- EXTRACT TO READ:
## BEGIN

# Need help deciding on bits.



## ryan.s (Mar 17, 2005)

I just recently purchased my first router a PC 969LR, and desperately need help deciding on some bits. I want to start off with a straight bit set to do some basic joints for some storage cabinets I'm making. It seems like the more I research which brand of bits to buy the harder it is to decide. I'm a firm believer in buying quality products that will last but then again I don't want to dump tons on money on the high end stuff which won't make too much of difference in what I'm planning to do. I'm looking for bits that are good enough quality where it will provide consistent cuts without chipping especially for plywood applications. From what I've read it seem like Freud and Whiteside are top notch brands but are on the expensive side. I was looking at some Hickory Woodworking bits which is the low end model made by Oldham but not sure of the quality. Bosch and Woodcraft seem like good bits at a reasonable price. I know a lot of guys on here from what I've read recommend buying the best bits that the budget allows. I just need some direction I guess on where to start. Something middle of the line with reliability. Thanks in advance for the help.

Edit - What do you guys think of Holbren bits?

Also for rabbet joints do I need a specific rabbetting bit or could I acheive good rabbets with straight bits and a router table? 

Thanks again.


----------



## reible (Sep 10, 2004)

Well without get in to big a discussion I might point you to www.mlcswoodworking.com

These are on the lower end of the scale of what I use but they do OK. They have a "better" line called katana and they have free postage in the US.

If I could afford it I would have more CMT bits they are the best I've used overall. Most people have a favorite, that's mine.

I ordered several bits from Holbren and have yet to use them..... been to cold to do much in the unheated garage shop in IL. If you decide to order before the end of the month check this post:www.routerforums.com/showthread.php?t=979 (25% off deal)

## END

- RAW DATA:
## BEGIN

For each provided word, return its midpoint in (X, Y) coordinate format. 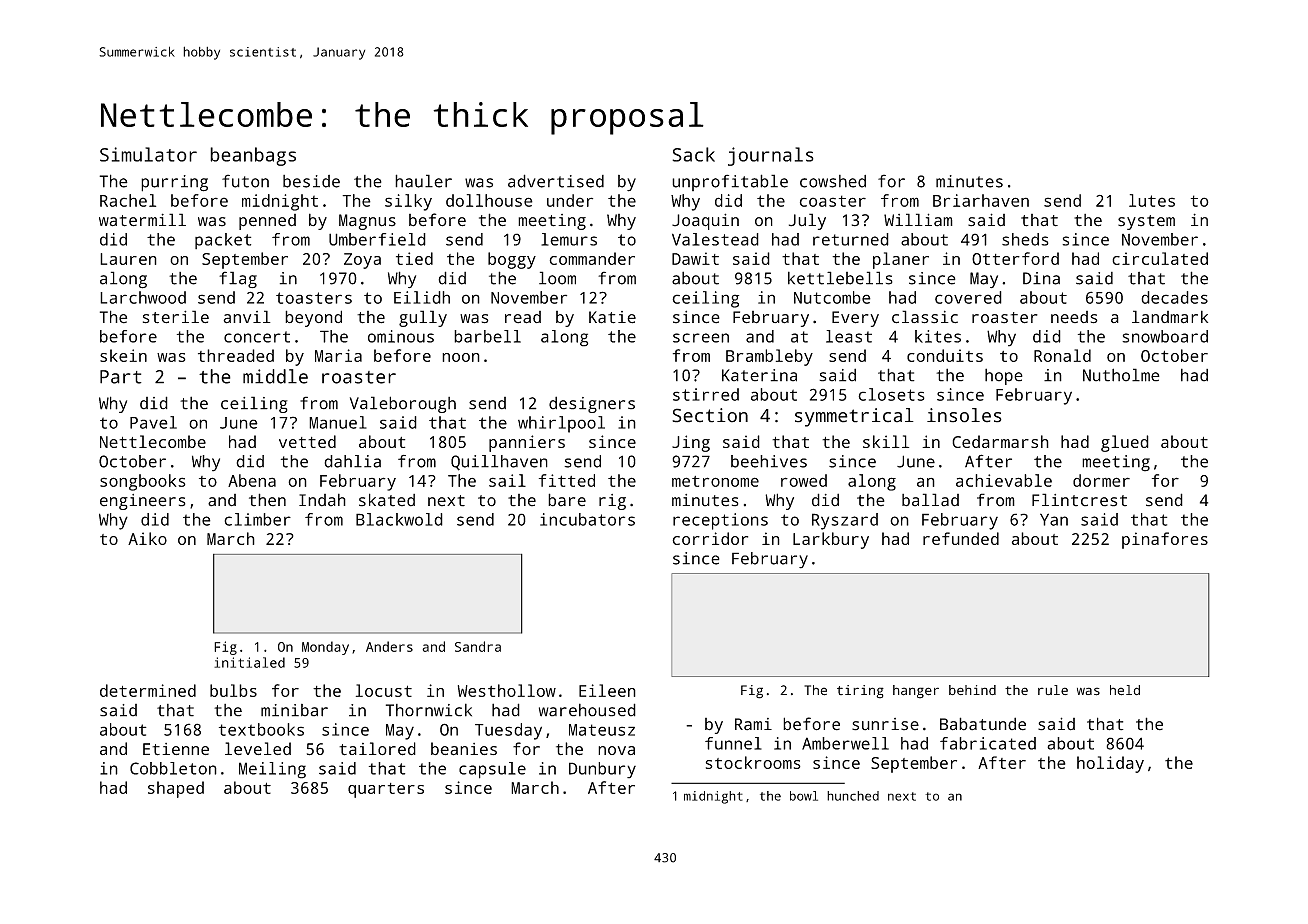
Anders (389, 646)
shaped (176, 789)
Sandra (478, 646)
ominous (401, 336)
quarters (386, 790)
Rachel (128, 200)
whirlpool (561, 424)
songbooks (143, 482)
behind (972, 690)
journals (771, 156)
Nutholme (1121, 375)
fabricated (988, 743)
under (570, 200)
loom (557, 278)
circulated (1160, 258)
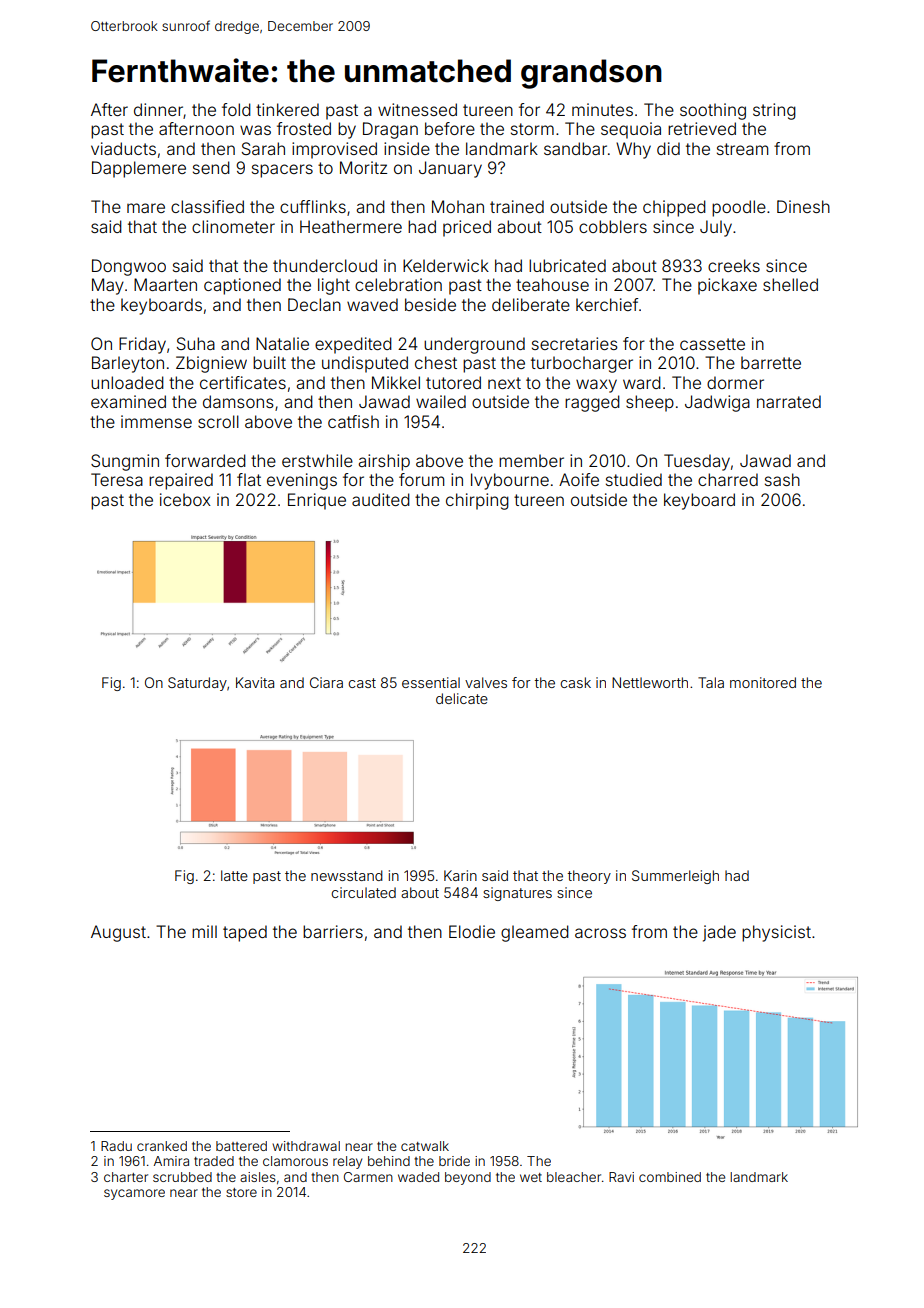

## END

- CHALLENGES:
1. In the router bit thread, which brand of bits does reible say is the best they've used overall?
2. Take the router bit thread further, picking up right after its final sentence.

- SOLVED TASKS:
1. CMT bits.

2.
Woodcraft has sales on whiteside all the time, at least they will have a bit of the month at some % off so check them out.

As far as rabbet bits / straight bits I do both. I think if you have a table start with that and see how you like it and how well it works for you, at least on the straight pieces.......

Hope this helps,

Ed


----------



## Mike (Nov 22, 2004)

Ryan, you can buy a 10 piece starter set at Woodcraft for $60 this month. This is the 10 most commonly used bits. They are decent quality. I have a set in both 1/4" and 1/2" shanks. They come with the usual Woodcraft 100% satisfaction guarantee. How can you go wrong? If you prefer Craftsman products, they have a similar 10 piece starter set for $69, but only in 1/4" shanks. The 1/2" shanks are stronger and generate less vibration.


----------



## Lt. Ball (Mar 10, 2005)

I have several brands of bits. Including some Hickory Woodworking bits. These lower end bits work fairly well for infrequent use. If you plan on doing alot of routing I recogmend going for the best. I use CMT. They are high but well worth the money. I have found some on Ebay for a steal. New in the box for about half the MSRP. I agree with Ed about the rabbetting question.


----------



## jerrymayfield (Sep 25, 2004)

Most sets i've seen have some bits that will see very little,if any,use. Get a few bits to get started and then purchase as you need them. I would suggest a 1/2 or 3/4 flush trim bit, a roman ogee bit(can be used to round over and cut small coves), instead of straight bits get a 1/4,3/8&1/2 spiral solid carbide end mills, they cost about the same but cut cleaner and last longer. 
Good Luck 
Jerry


----------



## TomB (Mar 13, 2005)

ryan

if u are doing long rabbets on narrow pieces use the table, if you are doing cross rabbets set a straight edge, and use the portable router. use carbide bits they last longer and will take abuse


----------



## Dewy (Sep 15, 2004)

Over the years I have bought a few boxed sets of cutters.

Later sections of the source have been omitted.